Never had a pellet grill before, looking forward to giving this one a try (for now it's safely in its box, too many other tings to do today). Fortunately, my wife is VERY understanding & has agreed not to kill me! 

Have really enjoyed smoking and have learned a TON in the past 5 years with my MES. Time to try something new, and hey, nothing wrong with having two different types of smokers, right!? I thought you'd say that! 

Did my very first whole brisket a couple of weeks ago and it turned out fantastic! Can't wait to do more! Ribs have been a favorite in the past, and smoking hams as well.

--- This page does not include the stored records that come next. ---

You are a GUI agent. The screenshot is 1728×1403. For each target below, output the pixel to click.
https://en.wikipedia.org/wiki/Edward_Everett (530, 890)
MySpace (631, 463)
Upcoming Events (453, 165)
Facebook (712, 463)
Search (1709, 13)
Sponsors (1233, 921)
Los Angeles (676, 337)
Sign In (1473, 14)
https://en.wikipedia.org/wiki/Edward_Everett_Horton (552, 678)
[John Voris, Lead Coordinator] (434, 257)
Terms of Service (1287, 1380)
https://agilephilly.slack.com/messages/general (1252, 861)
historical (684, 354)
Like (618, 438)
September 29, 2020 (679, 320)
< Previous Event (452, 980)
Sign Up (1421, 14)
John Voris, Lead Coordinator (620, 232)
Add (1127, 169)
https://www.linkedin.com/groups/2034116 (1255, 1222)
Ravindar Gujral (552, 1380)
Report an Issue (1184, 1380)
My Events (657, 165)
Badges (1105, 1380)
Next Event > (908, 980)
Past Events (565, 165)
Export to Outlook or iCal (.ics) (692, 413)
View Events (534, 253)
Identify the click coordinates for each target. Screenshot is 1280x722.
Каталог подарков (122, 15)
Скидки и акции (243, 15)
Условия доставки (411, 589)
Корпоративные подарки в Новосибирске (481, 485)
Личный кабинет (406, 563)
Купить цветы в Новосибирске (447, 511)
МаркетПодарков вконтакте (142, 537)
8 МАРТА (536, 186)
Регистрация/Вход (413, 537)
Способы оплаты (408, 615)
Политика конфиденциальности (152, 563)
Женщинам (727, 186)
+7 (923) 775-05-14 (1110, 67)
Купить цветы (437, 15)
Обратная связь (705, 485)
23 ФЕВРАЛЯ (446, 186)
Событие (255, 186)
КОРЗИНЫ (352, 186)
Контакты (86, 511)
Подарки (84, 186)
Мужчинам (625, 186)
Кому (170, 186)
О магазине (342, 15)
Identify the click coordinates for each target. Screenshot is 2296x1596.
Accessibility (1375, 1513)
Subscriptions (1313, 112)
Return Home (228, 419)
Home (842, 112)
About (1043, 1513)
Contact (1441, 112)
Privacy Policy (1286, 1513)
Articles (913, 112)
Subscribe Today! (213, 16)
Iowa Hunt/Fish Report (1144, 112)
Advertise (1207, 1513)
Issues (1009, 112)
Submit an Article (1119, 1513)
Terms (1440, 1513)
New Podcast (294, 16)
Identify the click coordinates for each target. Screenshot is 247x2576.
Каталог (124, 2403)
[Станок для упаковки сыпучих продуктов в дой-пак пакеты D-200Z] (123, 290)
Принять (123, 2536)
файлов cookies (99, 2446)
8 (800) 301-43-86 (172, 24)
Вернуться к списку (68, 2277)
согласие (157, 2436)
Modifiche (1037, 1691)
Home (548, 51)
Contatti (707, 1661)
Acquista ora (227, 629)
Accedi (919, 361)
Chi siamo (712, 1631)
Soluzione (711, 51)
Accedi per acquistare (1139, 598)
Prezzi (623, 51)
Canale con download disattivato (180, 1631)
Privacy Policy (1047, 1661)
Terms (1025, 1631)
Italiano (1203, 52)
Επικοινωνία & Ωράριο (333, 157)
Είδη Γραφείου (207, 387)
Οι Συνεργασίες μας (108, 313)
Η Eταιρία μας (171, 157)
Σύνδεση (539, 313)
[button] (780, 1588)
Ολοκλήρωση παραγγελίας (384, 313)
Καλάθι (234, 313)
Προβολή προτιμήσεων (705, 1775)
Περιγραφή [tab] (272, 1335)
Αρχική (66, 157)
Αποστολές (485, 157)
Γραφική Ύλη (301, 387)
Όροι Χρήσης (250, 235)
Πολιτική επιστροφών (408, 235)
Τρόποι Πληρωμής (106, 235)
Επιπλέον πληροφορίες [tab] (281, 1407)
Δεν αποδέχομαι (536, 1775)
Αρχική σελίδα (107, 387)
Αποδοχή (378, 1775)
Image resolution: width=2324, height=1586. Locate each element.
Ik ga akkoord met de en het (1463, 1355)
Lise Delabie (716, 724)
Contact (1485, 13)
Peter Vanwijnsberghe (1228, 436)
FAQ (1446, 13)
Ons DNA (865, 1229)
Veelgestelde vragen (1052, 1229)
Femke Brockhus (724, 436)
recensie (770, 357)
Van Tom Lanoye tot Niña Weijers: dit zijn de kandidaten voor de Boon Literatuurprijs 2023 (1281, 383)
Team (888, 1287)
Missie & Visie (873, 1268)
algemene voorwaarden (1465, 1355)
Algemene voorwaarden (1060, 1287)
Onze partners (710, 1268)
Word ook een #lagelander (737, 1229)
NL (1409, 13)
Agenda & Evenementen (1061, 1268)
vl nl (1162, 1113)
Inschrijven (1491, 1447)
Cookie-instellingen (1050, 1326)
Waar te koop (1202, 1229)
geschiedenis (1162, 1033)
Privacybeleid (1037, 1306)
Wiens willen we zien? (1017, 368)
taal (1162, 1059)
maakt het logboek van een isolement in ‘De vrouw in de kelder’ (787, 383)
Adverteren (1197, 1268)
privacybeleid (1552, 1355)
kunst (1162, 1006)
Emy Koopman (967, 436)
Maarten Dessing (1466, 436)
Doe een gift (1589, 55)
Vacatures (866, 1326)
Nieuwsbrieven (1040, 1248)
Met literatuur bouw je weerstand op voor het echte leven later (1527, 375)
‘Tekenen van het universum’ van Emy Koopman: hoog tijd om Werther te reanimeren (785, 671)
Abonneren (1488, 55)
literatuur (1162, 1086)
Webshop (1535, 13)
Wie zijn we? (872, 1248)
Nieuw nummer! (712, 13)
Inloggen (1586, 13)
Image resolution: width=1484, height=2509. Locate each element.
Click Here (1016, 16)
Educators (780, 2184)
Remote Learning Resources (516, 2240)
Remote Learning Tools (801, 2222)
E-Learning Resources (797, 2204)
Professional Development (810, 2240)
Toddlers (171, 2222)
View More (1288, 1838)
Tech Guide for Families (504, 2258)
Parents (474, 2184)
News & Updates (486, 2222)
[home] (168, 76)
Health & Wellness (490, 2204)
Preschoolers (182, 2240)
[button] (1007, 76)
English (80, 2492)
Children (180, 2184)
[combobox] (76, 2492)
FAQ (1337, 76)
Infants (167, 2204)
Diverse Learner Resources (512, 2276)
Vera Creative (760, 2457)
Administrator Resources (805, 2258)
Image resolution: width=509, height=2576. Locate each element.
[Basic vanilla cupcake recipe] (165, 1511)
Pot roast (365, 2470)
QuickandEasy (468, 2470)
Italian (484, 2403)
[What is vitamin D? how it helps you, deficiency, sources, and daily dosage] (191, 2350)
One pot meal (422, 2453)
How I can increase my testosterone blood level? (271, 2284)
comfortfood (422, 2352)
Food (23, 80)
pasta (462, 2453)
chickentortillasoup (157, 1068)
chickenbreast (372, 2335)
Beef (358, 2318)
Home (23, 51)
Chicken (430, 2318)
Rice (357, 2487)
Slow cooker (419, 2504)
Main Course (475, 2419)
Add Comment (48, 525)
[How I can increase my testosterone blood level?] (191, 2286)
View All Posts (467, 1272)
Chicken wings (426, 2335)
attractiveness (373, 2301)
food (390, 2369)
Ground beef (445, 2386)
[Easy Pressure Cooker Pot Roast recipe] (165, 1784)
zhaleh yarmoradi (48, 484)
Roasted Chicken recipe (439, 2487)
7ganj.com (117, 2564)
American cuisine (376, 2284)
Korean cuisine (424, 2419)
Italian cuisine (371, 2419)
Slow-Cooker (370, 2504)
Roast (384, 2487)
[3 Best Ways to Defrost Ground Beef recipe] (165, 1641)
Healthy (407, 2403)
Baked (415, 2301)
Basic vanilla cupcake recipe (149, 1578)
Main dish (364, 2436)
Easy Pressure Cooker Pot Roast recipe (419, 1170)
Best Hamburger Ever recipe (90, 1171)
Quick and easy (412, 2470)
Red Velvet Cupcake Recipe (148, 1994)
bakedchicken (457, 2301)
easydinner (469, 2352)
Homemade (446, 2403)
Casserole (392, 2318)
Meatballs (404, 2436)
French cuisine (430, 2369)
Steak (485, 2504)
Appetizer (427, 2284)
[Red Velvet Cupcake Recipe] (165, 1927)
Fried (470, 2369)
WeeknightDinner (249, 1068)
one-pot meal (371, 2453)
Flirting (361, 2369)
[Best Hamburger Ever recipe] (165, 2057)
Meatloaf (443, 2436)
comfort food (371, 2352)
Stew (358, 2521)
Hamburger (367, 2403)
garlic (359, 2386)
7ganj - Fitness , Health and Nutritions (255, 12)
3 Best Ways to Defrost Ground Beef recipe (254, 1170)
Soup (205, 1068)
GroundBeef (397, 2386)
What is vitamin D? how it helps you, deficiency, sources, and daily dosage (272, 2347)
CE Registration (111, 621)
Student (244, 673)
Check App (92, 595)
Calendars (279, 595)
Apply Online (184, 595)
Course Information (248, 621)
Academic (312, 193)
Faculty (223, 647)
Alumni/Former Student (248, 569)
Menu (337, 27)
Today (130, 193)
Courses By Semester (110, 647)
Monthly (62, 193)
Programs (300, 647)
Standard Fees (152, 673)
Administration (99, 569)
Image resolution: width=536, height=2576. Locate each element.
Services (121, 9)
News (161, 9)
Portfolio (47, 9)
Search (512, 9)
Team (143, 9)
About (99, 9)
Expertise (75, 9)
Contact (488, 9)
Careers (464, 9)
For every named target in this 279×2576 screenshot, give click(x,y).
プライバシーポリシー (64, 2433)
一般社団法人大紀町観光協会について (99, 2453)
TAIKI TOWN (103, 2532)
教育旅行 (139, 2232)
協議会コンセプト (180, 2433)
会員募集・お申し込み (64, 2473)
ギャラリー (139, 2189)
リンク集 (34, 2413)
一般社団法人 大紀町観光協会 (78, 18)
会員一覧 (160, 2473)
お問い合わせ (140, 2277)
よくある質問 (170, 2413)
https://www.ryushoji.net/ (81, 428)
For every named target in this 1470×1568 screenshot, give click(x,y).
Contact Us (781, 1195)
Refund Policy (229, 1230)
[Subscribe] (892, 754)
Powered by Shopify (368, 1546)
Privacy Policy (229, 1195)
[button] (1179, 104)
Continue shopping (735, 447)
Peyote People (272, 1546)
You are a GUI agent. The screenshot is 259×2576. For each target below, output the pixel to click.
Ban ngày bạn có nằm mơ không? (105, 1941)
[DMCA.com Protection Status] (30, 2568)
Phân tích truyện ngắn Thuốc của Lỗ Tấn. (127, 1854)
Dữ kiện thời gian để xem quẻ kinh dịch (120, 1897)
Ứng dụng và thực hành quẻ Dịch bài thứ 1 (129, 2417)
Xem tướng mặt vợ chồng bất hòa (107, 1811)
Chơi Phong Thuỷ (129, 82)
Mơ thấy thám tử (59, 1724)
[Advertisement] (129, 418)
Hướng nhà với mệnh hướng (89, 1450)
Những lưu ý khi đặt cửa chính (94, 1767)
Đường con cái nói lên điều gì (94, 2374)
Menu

Well, that's it for now, will keep reading up on MES on here, as well as learning this new-to-me technology that is pellet smoking!

Take care,
Luc
AKA : TFC (TheFrenchCanadian)


----------



## TNJAKE (Oct 9, 2021)

Welcome from tennessee


----------



## boykjo (Oct 9, 2021)

Welcome to SMF and were glad to have you aboard..............  

Boykjo


----------



## smokeymose (Oct 9, 2021)

Welcome from Indiana!
There are quite a few of you from "up north" here.
Good luck with the new cooker!


----------



## JLeonard (Oct 9, 2021)

Welcome from Mississippi! Look forward to your post and pics.
Jim


----------



## sandyut (Oct 9, 2021)

welcome from Utah.


----------



## checkdude (Oct 9, 2021)

Welcome from Winnipeg. We are practically next door!


----------



## 2Mac (Oct 9, 2021)

Welcome from Ontario. 
You won’t be disappointed you found this place.


----------



## Colin1230 (Oct 9, 2021)

Ola amego, glad you joined us.
Sorry, Luc, I don't know any French.
But a huge welcome to the forum anyway.


----------



## bauchjw (Oct 9, 2021)

Welcome from Virginia! Lots to learn here and a lot of fun!


----------



## sawhorseray (Oct 9, 2021)

Welcome from Gilbert, AZ, you landed in a great spot! RAY


----------



## DRKsmoking (Oct 9, 2021)

Welcome Luc, From Nova Scotia

Your in the right place , especially for show and tell

David


----------



## SmokinAl (Oct 10, 2021)

Welcome to SMF!
Glad to have you join us!
Al


----------



## Bearcarver (Oct 10, 2021)

Welcome Luc !!
Glad to have you join us!!

Bear


----------



## 912smoker (Oct 10, 2021)

Welcome to SMF from SE Ga  !


----------